The Stray Who Came to Stay
by Susan Young

A fluffy ball of fur, she sleeps.
Which end is head or tail?
Sometimes I only see one paw
When winter's winds prevail.
All curled up ‘round herself,
Tail billowed ‘round her feet;
Fuzzy head all upside down
To make her pose complete.
Safe and warm from winter's storm;
Please don't disturb her there.
She's found herself a cozy bed,
Peach Kitty in my rocking chair.

Many people have asked how my studio got its name. I wanted something that would make me smile and would do the same for others. I threw away a lot of business stationery ordered too soon, while I searched for a name. Then in the middle of the night I woke up and knew I had found the perfect title for my studio. Several years ago a stray tabby cat was abandoned by neighbors. She found her way into my life. Petite and peach in color, she was initially dubbed "Bag Lady". My mother Gaynell named the cat "Peaches."

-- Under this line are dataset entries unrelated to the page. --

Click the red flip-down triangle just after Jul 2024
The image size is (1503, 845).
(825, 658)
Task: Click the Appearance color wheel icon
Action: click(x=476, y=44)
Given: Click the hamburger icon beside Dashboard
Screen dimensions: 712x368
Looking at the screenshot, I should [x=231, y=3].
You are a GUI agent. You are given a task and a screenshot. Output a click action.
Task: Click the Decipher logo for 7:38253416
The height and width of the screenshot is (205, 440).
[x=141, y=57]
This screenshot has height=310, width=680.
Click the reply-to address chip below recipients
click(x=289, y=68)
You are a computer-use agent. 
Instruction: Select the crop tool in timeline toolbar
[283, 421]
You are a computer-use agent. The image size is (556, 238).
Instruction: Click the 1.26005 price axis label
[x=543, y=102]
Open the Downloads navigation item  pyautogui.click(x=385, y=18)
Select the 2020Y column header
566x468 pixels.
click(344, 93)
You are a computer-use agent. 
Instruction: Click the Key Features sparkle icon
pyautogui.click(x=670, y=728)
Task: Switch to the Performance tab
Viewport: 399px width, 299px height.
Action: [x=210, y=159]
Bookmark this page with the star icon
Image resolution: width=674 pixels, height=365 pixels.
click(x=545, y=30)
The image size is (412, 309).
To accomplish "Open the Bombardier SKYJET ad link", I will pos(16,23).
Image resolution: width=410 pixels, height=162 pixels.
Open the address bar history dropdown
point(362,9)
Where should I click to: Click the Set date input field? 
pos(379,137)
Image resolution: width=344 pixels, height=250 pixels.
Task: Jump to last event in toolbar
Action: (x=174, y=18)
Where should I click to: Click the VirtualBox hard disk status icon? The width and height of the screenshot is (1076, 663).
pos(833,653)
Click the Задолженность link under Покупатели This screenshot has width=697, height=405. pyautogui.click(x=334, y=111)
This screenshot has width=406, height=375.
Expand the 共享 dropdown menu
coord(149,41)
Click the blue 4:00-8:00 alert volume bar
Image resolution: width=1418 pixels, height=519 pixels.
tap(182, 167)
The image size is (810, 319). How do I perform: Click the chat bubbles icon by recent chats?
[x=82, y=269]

Ten years later, the little peach kitty is still here. She wanders through the yard and enjoys her PURRSONAL domain on the back deck in a well-sheltered chair and good food. When I was working out of my first studio, the garden shed, she'd wander in and out. Sometimes she would climb up on the garden bench at the front window and peer in at me as I sat at my painting table. Other times she'd catnap on the sun-warmed bricks outside the door or stand a silent watch in the tulip bed; my fearless, funny, five-pound friend.

Winter is here. Weeks ago I went out to the back deck on an autumn afternoon and placed a cardboard box into the old rocking chair. I lined it with towels and blankets and covered it with a vinyl tablecloth to ensure protection from blowing rains and snows.

It was time to get the "stray" kitty accustomed again to her cold weather shelter. It's been a while since she has hopped up into the old rocking chair to sleep through the freezing nights. As I prepared her bedding, I wondered whether she would remember our winter routine.

When we have particularly bitter weather, I often get out of bed at 2 AM and look out the back door to be sure kitty is in bed. She's nearly always there. When the temperatures are really brutal, I warm up a tidbit of lean meat or offer morsels of her favorite kitty chow. I place them in her shelter, so she can have her snack without facing the cold. Then she wraps her tail across her pink nose and snuggles back into her towels. This has become a ceremony of mutual trust.

Once again, as preparations were made to protect kitty from wintery blasts, I went through the ritual she and I have established. "It doesn't smell the same", she possibly observes after scrutinizing the scents of new vinyl and freshly washed bedding. So as night falls I warm the towels and otherwise entice her curiosity in case she has forgotten our plan.

Duplicating the words and tones of voice I have used in past seasons, I say firmly: "Get in your bed. Good! Good!" She stands on her hind legs, cautiously peering at the burrow. Usually after a good sniff and a tentative pat with a front paw, she takes a leap into her winter house.

But if it doesn't work the first time, I just place a few tasty morsels in a corner of the chair. Kitty discovers her bedtime treat, gives herself a bath and sacks out. On a cold blustery night, that's good enough for me.